Réveille-toi Sherbrooke!

Un dossier tel que le Quartier de l’entrepreneuriat et la revitalisation du centre-ville mérite que l’on s’y attarde au-delà d’une simple vision comptable. Un projet structurant, faisant preuve d’une vision globale à long terme, ralliant la majorité des hauts fonctionnaires et les élus présents en 2016-2017 ne doit pas faire l’objet d’étroitesse d’esprit mais plutôt d’audace.

On parle de création de richesse, d’emplois, d’économie locale, de mise à niveau d’un secteur qui fait peur alors qu’il devrait être un point attractif tant pour les touristes que pour les citoyens.

Depuis 30 ans, personne n’est venu proposer un projet aussi actuel pour le centro. Un projet qui, en plus de transformer positivement le visage d’un secteur névralgique, va donner l’élan nécessaire afin d’attirer d’autres investisseurs.

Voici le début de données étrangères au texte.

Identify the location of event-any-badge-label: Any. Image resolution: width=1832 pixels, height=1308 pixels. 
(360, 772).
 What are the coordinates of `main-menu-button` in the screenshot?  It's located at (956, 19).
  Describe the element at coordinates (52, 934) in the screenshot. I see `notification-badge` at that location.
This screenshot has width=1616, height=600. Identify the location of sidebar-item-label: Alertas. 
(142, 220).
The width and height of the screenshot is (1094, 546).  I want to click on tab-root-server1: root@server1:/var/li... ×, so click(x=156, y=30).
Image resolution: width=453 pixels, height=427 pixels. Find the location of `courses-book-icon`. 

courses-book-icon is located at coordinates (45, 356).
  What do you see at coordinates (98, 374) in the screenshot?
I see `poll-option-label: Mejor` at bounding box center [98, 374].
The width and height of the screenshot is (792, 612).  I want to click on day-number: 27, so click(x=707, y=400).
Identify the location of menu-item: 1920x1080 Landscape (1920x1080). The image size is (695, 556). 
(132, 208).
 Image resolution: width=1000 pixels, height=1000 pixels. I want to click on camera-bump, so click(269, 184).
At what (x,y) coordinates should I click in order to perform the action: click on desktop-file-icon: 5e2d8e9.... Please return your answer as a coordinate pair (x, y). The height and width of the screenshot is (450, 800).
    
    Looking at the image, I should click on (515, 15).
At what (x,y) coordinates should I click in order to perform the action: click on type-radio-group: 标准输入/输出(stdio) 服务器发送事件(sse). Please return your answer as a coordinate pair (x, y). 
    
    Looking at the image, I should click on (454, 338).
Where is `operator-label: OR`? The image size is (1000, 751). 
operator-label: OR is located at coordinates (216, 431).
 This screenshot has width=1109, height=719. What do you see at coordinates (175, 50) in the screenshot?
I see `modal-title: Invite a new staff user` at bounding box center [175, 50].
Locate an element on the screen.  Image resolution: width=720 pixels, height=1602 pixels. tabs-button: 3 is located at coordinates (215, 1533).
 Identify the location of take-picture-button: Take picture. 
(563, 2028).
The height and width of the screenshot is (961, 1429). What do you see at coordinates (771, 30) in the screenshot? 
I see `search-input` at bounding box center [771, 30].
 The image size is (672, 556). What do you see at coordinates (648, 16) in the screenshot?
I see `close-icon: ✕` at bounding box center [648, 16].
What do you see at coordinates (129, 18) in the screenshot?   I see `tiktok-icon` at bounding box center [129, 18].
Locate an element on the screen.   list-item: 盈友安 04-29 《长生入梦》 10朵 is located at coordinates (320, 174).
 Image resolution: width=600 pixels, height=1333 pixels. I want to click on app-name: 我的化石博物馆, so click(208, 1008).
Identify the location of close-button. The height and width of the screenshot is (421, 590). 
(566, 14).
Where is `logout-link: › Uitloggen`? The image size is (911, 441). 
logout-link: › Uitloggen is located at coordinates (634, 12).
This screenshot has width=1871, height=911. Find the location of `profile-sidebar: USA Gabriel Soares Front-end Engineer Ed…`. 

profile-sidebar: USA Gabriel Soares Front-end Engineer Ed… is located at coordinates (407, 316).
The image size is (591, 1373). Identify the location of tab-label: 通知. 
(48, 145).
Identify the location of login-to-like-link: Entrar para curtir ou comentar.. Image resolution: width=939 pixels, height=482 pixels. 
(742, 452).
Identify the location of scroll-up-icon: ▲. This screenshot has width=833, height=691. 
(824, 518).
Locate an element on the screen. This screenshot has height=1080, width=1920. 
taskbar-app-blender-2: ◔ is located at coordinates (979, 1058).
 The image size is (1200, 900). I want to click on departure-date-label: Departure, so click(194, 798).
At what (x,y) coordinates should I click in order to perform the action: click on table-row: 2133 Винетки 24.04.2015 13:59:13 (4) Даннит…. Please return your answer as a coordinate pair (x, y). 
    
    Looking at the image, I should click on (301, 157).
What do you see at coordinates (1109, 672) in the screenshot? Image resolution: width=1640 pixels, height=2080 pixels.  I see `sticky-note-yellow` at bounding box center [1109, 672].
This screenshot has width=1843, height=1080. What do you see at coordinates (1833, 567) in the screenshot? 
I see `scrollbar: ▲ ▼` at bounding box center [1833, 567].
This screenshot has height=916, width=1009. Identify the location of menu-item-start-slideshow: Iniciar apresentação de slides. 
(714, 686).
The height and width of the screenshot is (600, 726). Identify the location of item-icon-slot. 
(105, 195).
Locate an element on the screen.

Il va aussi, et on l’oublie trop souvent dans ce débat, venir assurer la santé économique des commerces déjà établis et garnir les coffres de la ville.

Des taxes, j’en paye depuis 26 ans comme commerçante à raison de 15 000 $ par année en plus de payer une taxe d’eau qui n’est pas incluse dans mes taxes. Je n’ai pas de service de cueillette de déchets et je dois payer à grands frais pour qu’on s’en charge. Je paye un loyer pour occuper la rue chaque été avec ma terrasse. J’ai dû me battre contre les commentaires négatifs à propos du stationnement, du sentiment de sécurité ou des préjugés rétrogrades souvent véhiculés envers la rue Wellington Sud. Malgré tout, j’ai persévéré, réinvesti de grosses sommes et réussi à faire du Liverpool une institution qui fait rayonner la Well Sud et le centre-ville.

J’ai défendu tous les dossiers petits et grands concernant le Centro et non pas seulement ceux concernant la Well Sud. J’en ai marre de l’inaction, de l’inertie, du manque d’envergure. Réveille-toi Sherbrooke! Quand une chance pareille se présente, tu dois la saisir.

En 2000, la Ville a posé des gestes concrets sur la rue Wellington Sud. Pavé imbriqué, mobilier urbain mais surtout la possibilité pour les restaurateurs et tenanciers d’y ériger des terrasses répondant ainsi aux tendances des cafés-terrasses présents dans les grands centres. Il n’en fallait pas plus pour transformer la dynamique économique en période estivale. Ce coup de barre a permis la rétention des clients l’été. Impulsion qui a permis à des commerces comme le nôtre de passer à travers les étés non rentables des années 90. On est ailleurs maintenant. La technologie, l’éducation, les milléniaux, l’économie, tous réclament qu’on suive la parade et qu’on se tourne vers demain.

On a la possibilité de jeter les bases de ce qui va changer l’histoire de Sherbrooke en se positionnant pour un tel projet proposé par des gens qui, malgré le pitoyable état de mon secteur, croient fermement au potentiel du centre-ville et de Sherbrooke, Reine des Cantons de l’Est (…) On se doit de réagir. Une telle offre ne se représentera pas. C’est toute la ville qui va en bénéficier à long terme.

C’est assez de seulement patcher les trous. Il est temps de travailler en profondeur pour refaire la route qui mènera cette ville vers son avenir.